▶ What to do:
Return, word for word, the lines of the listing below from the one with "Task: Select Event" through the one with "Task: Select the SecureOn password field", and no other lines.

▶ Provided information:
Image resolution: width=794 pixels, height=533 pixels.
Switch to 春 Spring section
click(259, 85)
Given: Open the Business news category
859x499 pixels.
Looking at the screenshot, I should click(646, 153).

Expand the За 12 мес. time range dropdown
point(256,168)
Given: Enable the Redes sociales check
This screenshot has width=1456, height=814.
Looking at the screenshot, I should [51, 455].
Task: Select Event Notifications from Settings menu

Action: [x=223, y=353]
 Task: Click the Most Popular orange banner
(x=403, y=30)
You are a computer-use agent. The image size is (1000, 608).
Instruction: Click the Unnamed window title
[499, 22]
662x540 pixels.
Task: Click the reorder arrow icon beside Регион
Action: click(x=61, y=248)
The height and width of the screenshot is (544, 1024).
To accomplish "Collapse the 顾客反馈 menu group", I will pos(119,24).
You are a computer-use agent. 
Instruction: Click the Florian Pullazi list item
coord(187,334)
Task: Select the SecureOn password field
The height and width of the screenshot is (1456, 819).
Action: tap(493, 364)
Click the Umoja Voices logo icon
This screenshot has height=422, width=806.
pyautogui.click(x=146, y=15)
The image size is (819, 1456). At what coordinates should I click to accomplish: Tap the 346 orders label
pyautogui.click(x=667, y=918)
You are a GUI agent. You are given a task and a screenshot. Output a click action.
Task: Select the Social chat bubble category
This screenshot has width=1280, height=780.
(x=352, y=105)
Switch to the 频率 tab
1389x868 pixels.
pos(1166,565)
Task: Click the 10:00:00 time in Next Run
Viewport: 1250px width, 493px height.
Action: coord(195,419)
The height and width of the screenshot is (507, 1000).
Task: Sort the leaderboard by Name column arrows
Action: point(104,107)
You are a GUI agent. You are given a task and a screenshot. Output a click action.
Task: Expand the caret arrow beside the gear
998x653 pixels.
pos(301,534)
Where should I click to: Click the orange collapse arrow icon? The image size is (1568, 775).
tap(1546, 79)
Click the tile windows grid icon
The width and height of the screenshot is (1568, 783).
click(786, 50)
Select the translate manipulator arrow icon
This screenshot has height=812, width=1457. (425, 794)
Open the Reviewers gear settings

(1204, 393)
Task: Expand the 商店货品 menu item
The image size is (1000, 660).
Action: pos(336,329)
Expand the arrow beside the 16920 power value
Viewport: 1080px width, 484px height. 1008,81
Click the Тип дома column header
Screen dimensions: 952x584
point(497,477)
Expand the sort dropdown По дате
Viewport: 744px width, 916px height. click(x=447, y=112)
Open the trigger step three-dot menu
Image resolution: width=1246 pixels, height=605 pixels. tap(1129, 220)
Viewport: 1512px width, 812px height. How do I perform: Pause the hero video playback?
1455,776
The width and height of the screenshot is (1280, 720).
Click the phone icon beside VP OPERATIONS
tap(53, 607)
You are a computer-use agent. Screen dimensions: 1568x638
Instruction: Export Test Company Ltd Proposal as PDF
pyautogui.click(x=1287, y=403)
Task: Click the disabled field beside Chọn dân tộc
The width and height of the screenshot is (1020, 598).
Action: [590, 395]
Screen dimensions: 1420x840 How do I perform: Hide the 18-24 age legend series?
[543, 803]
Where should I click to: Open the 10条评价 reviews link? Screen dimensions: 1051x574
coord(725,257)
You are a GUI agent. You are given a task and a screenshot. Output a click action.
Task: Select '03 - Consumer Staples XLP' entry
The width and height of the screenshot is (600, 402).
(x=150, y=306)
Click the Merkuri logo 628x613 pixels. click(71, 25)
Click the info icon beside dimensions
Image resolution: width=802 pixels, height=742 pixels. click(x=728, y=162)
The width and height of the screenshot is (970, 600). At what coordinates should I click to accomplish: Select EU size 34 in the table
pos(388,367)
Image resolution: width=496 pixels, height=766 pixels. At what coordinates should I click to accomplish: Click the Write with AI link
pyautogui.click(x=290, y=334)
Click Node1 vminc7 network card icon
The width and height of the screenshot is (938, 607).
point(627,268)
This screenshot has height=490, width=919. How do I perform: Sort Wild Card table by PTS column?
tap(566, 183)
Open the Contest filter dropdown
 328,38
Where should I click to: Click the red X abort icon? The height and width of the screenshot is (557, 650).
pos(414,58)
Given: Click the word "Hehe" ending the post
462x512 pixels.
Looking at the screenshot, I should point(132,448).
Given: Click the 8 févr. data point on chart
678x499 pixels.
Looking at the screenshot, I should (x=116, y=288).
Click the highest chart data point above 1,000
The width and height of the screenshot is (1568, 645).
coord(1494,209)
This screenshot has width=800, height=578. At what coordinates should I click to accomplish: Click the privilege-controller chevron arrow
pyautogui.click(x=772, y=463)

▶ Answer for the task:
Task: Select Event Notifications from Settings menu

Action: [x=223, y=353]
 Task: Click the Most Popular orange banner
(x=403, y=30)
You are a computer-use agent. The image size is (1000, 608).
Instruction: Click the Unnamed window title
[499, 22]
662x540 pixels.
Task: Click the reorder arrow icon beside Регион
Action: click(x=61, y=248)
The height and width of the screenshot is (544, 1024).
To accomplish "Collapse the 顾客反馈 menu group", I will pos(119,24).
You are a computer-use agent. 
Instruction: Click the Florian Pullazi list item
coord(187,334)
Task: Select the SecureOn password field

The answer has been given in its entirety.